___ AVAILABLE DATA ___

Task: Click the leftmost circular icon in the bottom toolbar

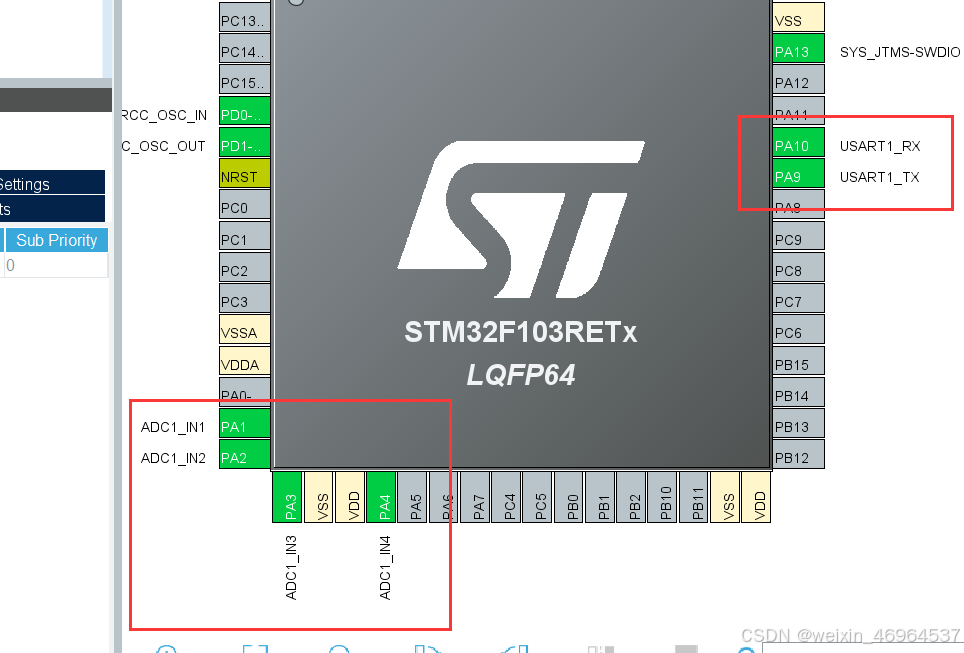Action: [x=166, y=650]
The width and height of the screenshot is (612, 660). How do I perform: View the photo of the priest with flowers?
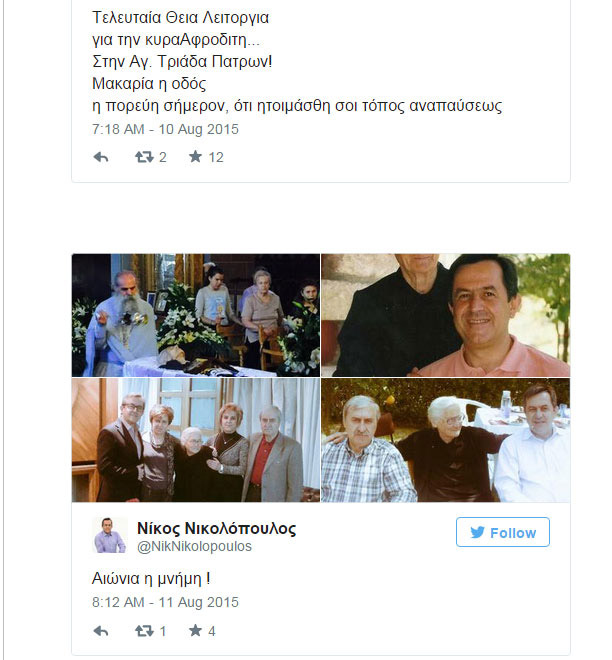196,315
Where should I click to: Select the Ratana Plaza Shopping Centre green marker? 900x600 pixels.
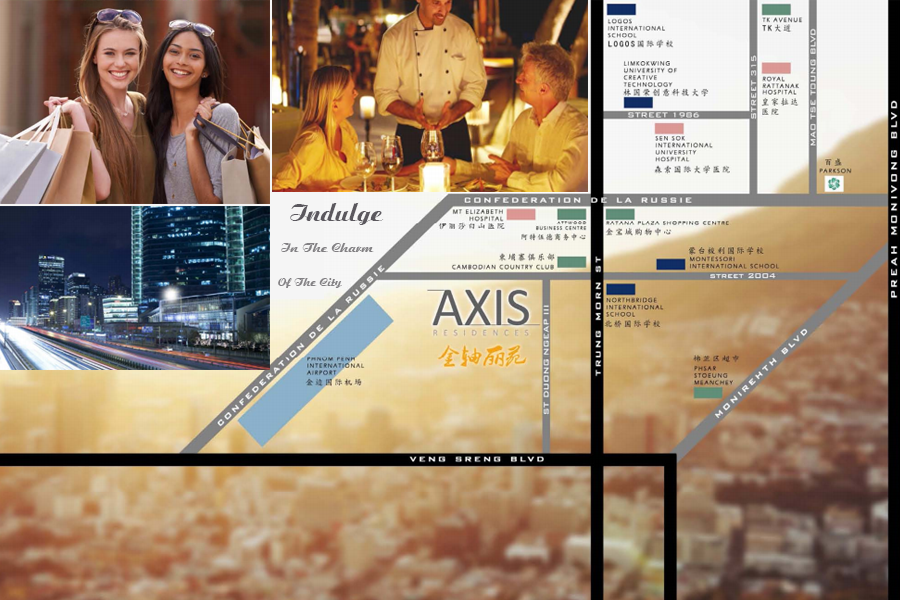[618, 213]
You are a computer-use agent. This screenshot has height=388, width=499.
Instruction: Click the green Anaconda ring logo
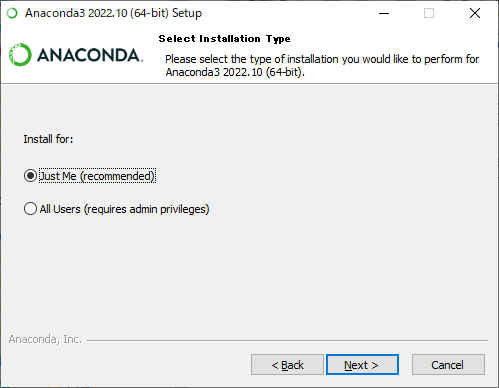point(20,54)
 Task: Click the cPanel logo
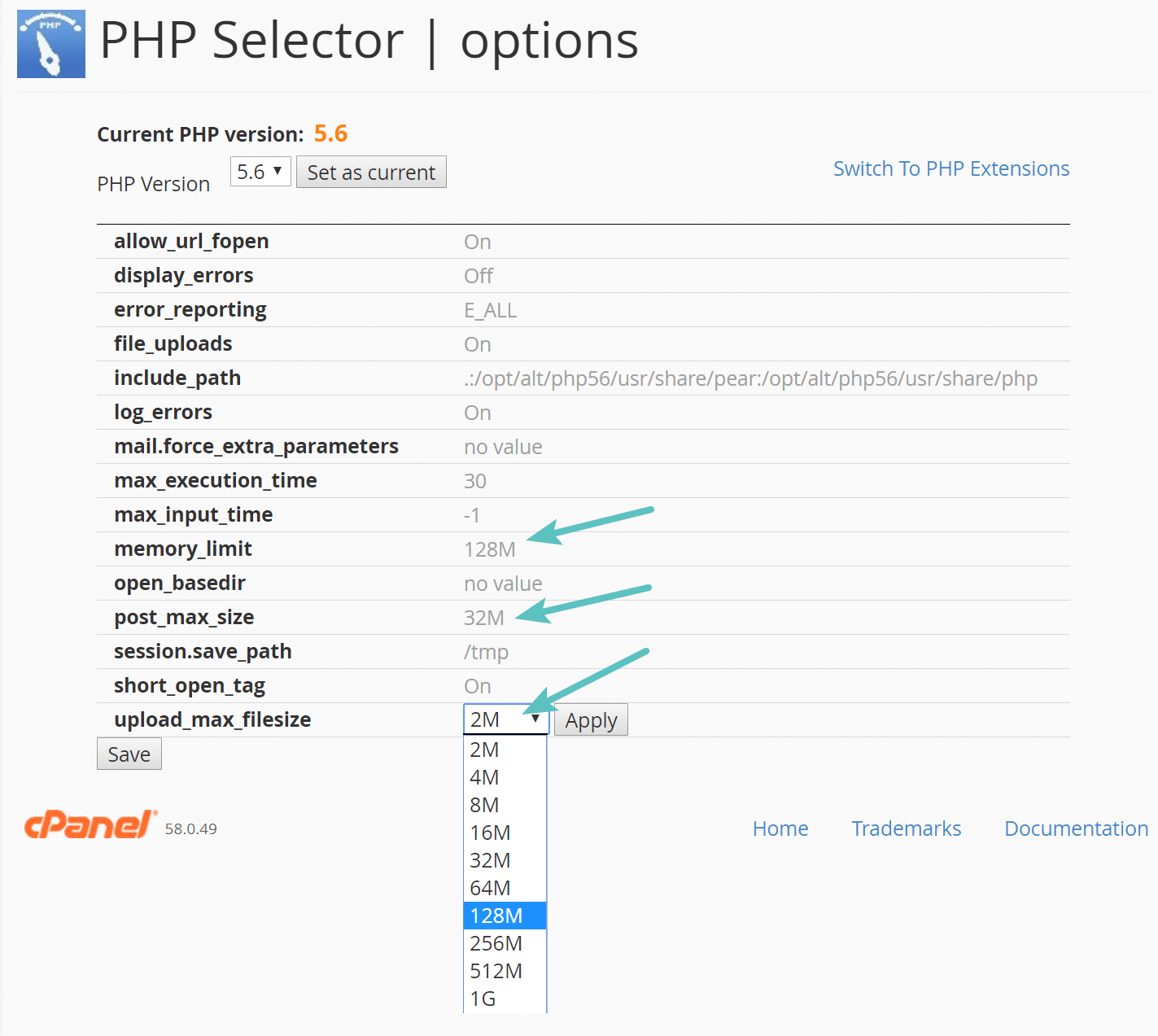(90, 825)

___

**ASSIGNED TASK:**
In the records above, find the line containing "Where should I", then write out exactly that line and every later one through the last, omitting pictures.

**ANSWER BOX:**
Where should I click to: Select the Ratana Plaza Shopping Centre green marker? 900x600 pixels.
[618, 213]
You are a computer-use agent. This screenshot has height=388, width=499.
Instruction: Click the green Anaconda ring logo
point(20,54)
 Task: Click the cPanel logo
(90, 825)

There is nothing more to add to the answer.